Interesting. I see in util.h:

extern UV modinverse(UV a, UV p);              /* Returns 1/a mod p */
extern UV divmod(UV a, UV b, UV n);            /* Returns a/b mod n */
extern UV gcddivmod(UV a, UV b, UV n);         /* divmod(a/gcd,b/gcd,n) */

which simplified things in the rootmod code. So clearly there are uses for it.

Here it's just doing a gcd of the two values A,B in A/B mod N, leaving the modulo alone. So a single value is returned. Is there a good use for the two value return, and is there a good reason for or against including the modulo in the gcd?

danaj avatar Mar 12 '22 11:03 danaj

Is there a good use for the two value return, and is there a good reason for or against including the modulo in the gcd?

I think the two questions are coupled: in the above example given a relationship between two variables (x = 2y) and a known constraint on one (x == 6 mod 8) we want to find the corresponding constraint on the other. I'm not sure when it is useful to find gcddivmod(6, 2, 8) == 3 without also knowing that the relevant gcd was 2.

For generality it's useful to consider separately each of the cases of pairwise gcd for this purported div2mod. Assuming (p, q, r) pairwise coprime, a > 1, I think I would expect:

  • f(ap, aq, r) => (p * invmod(q, r), r) == (ap * invmod(aq, r), r);
  • f(ap, q, ar) => (ap * invmod(q, ar), ar);
  • f(p, aq, ar) => (error value);
  • f(ap, aq, ar) => (p * invmod(q, r), r).

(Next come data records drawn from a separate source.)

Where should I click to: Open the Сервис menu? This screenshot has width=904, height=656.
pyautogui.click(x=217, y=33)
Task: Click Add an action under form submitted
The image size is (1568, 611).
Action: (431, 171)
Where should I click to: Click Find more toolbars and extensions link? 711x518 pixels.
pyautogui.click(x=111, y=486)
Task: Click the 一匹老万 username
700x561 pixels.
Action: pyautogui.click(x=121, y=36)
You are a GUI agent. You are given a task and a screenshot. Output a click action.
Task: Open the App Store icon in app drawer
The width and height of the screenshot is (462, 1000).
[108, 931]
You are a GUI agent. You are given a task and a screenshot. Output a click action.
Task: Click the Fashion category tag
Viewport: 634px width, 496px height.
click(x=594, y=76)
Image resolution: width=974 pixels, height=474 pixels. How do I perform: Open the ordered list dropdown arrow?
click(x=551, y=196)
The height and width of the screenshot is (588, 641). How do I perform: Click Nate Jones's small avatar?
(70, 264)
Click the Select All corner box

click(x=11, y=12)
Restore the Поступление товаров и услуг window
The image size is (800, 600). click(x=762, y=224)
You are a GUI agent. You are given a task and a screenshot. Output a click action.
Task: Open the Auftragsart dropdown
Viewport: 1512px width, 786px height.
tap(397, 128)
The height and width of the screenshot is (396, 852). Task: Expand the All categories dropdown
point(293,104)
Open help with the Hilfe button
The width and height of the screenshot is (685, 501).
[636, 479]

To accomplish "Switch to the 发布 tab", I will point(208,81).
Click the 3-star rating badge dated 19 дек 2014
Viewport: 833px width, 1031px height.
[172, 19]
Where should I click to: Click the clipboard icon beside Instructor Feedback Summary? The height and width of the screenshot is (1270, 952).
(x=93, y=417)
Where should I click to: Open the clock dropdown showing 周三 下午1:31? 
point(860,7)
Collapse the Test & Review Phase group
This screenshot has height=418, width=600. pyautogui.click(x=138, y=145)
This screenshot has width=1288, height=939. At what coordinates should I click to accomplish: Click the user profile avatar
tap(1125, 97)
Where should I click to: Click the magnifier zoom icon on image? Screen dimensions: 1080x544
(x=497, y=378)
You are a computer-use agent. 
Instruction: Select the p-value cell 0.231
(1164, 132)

The third case reflects the fact that the relationship x = 2y and the constraint x == 5 (mod 8) are incompatible. But in overview, that means nothing interesting happens unless gcd(b, n) > 1, and I think an unoptimized implementation would be something like:

sub div2mod {
  my($a, $b, $n) = @_;
  my $g = gcd($b, $n);
  return error if $a % $g;
  my($a2, $b2, $n2) = map $_ / $g, ($a, $b, $n);
  return (divmod($a2, $b2, $n2), $n2);
}

I use this sort of transformation in my search for APs of integers with various properties (eg OEIS A165497, A165500, A292580): I'm building up a set of modular constraints (such as the x == 6 (mod 8) above); in some cases I then need to do arithmetic on them, eg in the above case to turn it into a constraint on y.